War, Jake Mahaffy. [A-] october 19th 2006.
[Filmmaker was at this screening and was real cool. It's refreshing when someone can make something so comfortably inaccessible and still act like a human being. The crowd, par for the course with "art" screenings, was unbearable and the questions terrible. Dude shot this thing on a Bolex whose motor he disengaged, so he could hand-crank each shot, allowing him to have 10 minute takes rather than the 23 second takes the Bolex usually allows you with a fully wound motor. He shot it over 5 years in these farmlands in Pennsylvania and the whole thing is real eery. Basically these 4 characters wandering through the landscape and living their lives. expanded upon via voice-over, since the Bolex doesn't allow for synch sound. It feels post-apocalyptic, but may or may not literally be. It's chilling and beautiful and pretty fuckin great overall. It wiles me out to hear that this was originally envisioned as some sort of traditional epic Godfather style epic about this farm passing through generations of a family and over the years of conceptualization kept changing until it arrived at this. It took 5 years to make and I really look forward to seeing more of Mahaffy's stuff.

You can find out stuff about it here: http://www.handcrankedfilm.com/jake/jake_pages/warpage2.html]

Imelda, Ramona S. Diaz. [B] october 20th 2006.
[A real solid documentary that very effectively portrays an insane person in fairly humane ways. Obviously you can't get too down with her because she's Imelda Marcos and she's no good, but simultaneously you see that she's so far gone from any semblance of reality that it's like "what the fuck, how am I gonna blame an infant for knocking over an expensive piece of electronics?" Obviously in the case of the infant you blame yourself for placing it near those electronics. In the case of Imelda you can do no such thing because she was hot and charismatic and could formulate words, and was really only married to the guy that was doing a lot of the awful stuff, but still, what a loon. This was a screening, too. Editor was there. I gotta keep note of that information, too.]

Happy Together, Wong Kar-wai. [B+] october 23rd 2006.

Amadeus, Milos Forman. [B] october 28th 2006.
[I slept through more of this than I'd like, but what I saw was nice. It's a fun movie, but it's long and wasn't terribly interesting to me.
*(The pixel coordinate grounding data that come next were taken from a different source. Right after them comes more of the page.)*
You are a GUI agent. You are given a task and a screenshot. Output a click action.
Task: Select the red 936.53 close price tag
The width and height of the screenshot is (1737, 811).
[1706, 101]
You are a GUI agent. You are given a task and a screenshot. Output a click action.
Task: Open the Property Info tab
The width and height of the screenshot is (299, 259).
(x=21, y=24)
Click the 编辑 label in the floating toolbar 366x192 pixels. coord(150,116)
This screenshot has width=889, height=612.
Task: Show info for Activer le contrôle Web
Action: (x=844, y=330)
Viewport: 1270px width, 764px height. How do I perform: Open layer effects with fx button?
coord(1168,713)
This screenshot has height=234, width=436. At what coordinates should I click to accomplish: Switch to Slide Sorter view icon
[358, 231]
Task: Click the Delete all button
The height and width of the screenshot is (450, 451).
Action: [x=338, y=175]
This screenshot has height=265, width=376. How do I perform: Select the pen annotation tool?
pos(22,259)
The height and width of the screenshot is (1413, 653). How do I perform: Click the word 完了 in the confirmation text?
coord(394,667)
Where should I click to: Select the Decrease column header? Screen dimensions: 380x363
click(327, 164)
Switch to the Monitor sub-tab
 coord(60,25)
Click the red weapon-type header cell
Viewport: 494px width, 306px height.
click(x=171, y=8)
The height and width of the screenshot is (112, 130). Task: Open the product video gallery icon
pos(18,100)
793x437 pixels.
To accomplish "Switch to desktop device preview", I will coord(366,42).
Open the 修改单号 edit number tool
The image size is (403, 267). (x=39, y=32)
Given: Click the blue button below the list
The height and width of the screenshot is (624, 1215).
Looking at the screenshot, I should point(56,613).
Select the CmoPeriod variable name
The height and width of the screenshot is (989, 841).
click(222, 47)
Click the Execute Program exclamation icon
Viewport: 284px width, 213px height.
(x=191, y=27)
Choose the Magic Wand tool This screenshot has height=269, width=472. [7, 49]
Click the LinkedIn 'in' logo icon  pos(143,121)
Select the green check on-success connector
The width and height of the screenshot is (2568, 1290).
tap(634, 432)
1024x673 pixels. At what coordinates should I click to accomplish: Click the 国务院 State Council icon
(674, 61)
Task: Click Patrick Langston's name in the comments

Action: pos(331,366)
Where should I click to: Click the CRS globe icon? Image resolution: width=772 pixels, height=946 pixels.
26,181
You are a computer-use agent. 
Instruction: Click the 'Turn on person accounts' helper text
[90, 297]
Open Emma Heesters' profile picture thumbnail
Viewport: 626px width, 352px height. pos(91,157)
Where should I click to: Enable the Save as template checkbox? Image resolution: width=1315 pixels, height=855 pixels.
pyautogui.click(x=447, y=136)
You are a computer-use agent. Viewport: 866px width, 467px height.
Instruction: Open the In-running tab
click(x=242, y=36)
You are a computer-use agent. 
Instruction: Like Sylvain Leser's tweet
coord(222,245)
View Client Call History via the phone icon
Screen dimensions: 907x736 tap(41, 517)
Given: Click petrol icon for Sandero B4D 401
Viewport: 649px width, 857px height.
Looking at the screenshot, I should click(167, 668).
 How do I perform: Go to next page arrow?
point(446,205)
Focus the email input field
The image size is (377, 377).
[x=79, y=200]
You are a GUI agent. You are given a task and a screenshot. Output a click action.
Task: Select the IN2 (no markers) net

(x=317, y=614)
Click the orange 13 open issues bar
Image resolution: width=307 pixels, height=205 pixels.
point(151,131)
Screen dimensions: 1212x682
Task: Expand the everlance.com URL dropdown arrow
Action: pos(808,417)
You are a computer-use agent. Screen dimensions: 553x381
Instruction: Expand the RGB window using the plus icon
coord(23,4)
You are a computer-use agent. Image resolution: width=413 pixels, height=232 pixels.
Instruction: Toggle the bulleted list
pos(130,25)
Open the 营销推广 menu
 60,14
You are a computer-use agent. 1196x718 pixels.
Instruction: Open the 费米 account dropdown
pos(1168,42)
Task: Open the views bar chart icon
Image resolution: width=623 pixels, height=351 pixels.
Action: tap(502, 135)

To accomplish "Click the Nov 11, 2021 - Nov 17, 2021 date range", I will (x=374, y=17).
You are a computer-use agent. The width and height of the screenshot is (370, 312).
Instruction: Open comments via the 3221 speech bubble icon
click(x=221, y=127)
Pleasant to watch.]

Princess Mononoke, Hayao Miyazaki. [B] october 30th 2006.
[I don't really like Miyazaki's style all that much. At least based on this and Spirited Away. Yeah, there's this sense of childlike wonder to them, but alongside that there's also that same level of incoherence that children's games have, where they just kind of make up rules as they go along. Watching his films, especially Spirited Away, feels like what I imagine watching a game of Calvinball would be like. Still, this came together for me way more than it did on initial viewing, enough that I think I can add this to the list of films I enjoyed.]

Rififi, Jules Dassin. [A] october 30th 2006.
[This is just a great film. I'm starting to get real tired. I missed a lot of these blurbs this month.]

Foolish Wives, Erich von Stroheim. [A-] october 31st 2006.
[Not an interesting story, really, but it goes so many places, aesthetically. I see so many already existing and yet to be made classic films in it that watching it is almost like finding the missing link in a lot of ways. In this sense more than any other, this film blew me away.]